評論家の西部邁氏が、多摩川に入水し、「自裁死」を遂げた。その訃報を美談として報じるメディアがある。だが日本に一時帰国していた欧州在住ジャーナリストの宮下洋一氏は、そうした報道に違和感を覚えたという。6カ国での取材をもとに『安楽死を遂げるまで』(小学館)を上梓した宮下氏が、日本人の「死に方」を巡って問題提起する――。
2000年11月15日、参院憲法調査会で参考人として意見を述べる評論家の西部邁氏(写真=時事通信)

こうした趣旨の発言をするのは日本人だけ

評論家の西部邁氏が1月21日、多摩川(東京都大田区)に入水し、「自裁死」した。80歳を目前とした西部氏だったが、いまだ舌鋒は衰えず、第一線で言論活動を続けていた。一方、4年前に妻に先立たれ、利き腕の神経痛にも悩まされていたという。

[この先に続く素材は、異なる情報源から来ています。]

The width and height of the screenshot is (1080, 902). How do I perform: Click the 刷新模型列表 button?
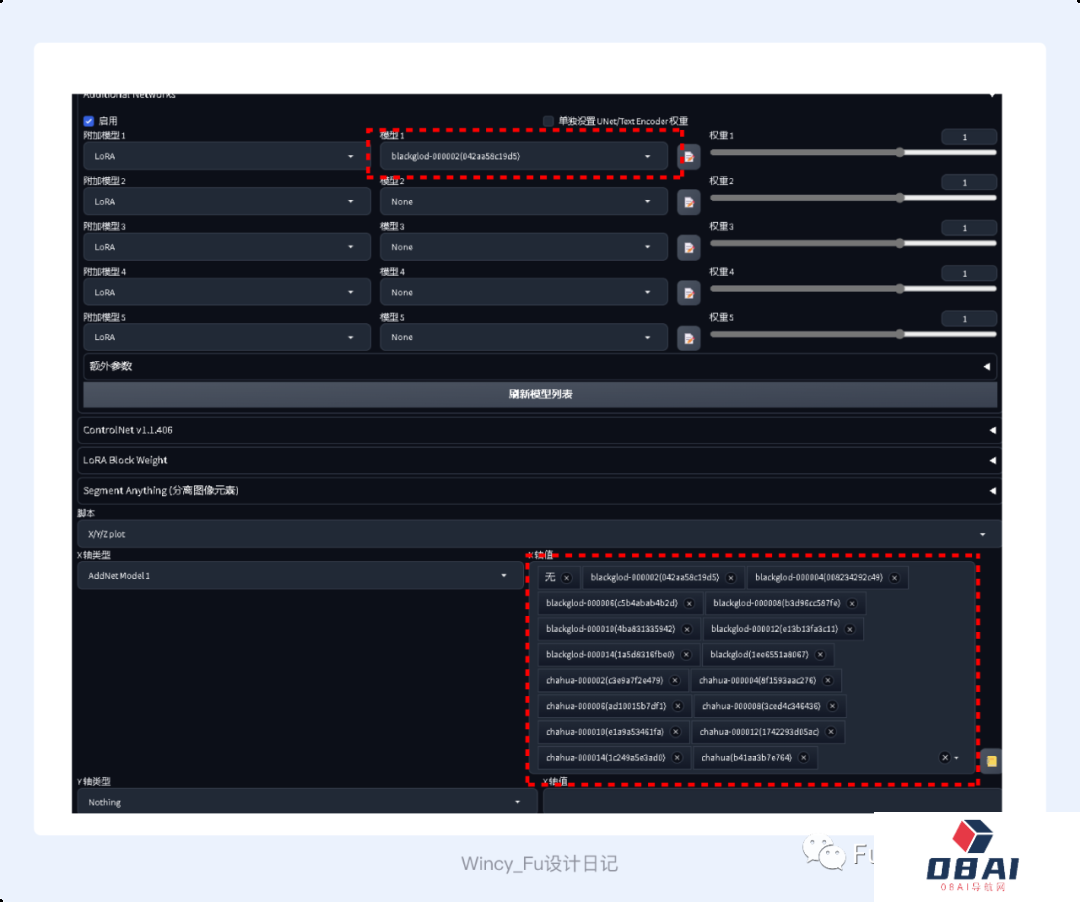pyautogui.click(x=540, y=394)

常に自分の信念に基づいて行動してきた同氏の決断だけに、その死に方は尊重したいと思う。ただし、西部氏が生前、こんな言葉を口にしていたという報道をみて、少し立ち止まって、この問題を考えてみようと思った。

「家族に介護などで面倒をかけたくない」

昨年6月刊の『ファシスタたらんとした者』(中央公論新社)でも、以下のような記述がある。

<近親者を含め他者に貢献すること少なきにかかわらず、過大な迷惑をかけても生き延びようとすること、それこそが自分の生を腐らせるニヒリズムの根だ>

「家族に面倒をかけなくない」「迷惑をかけてまで生きたくない」。この2年間、私は世界6カ国で安楽死の取材を重ねてきたが、こうした趣旨の発言をするのは日本人だけだった。

なぜ日本人は「人の視線」を気にするのか

昨年、安楽死を希望する日本人女性に会った時のことだ。彼女は、外国人の安楽死が唯一認められるスイスに渡って、死を遂げることを計画していた。彼女は重病を患っていたわけではないが、精神疾患を抱えていた。その病を抱えながら、今後生きていくことに対し、苦痛を覚えているようだった。安楽死の動機を尋ねた私の問いに対し、目に涙を浮かべながらこう話した。

「より良く生きたい気持ちはないし、人に迷惑をかけたくないので……」

脚本家・橋田壽賀子氏も、著書『安楽死で死なせてください』(文春新書)の中で、こう書いている。

<人に迷惑をかける前に死にたいと思ったら、安楽死しかありません>

なぜ、日本人は自らの死を決断するときに「人の視線」を気にするのだろうか。そして「迷惑」という言葉を口にするのだろうか。こうあるべきという「前提」によって立たず、自らで思考し続けた西部氏すら、こうした言葉を口にしていたと聞いて、ここに日本の国民性を解く鍵があると私は思った。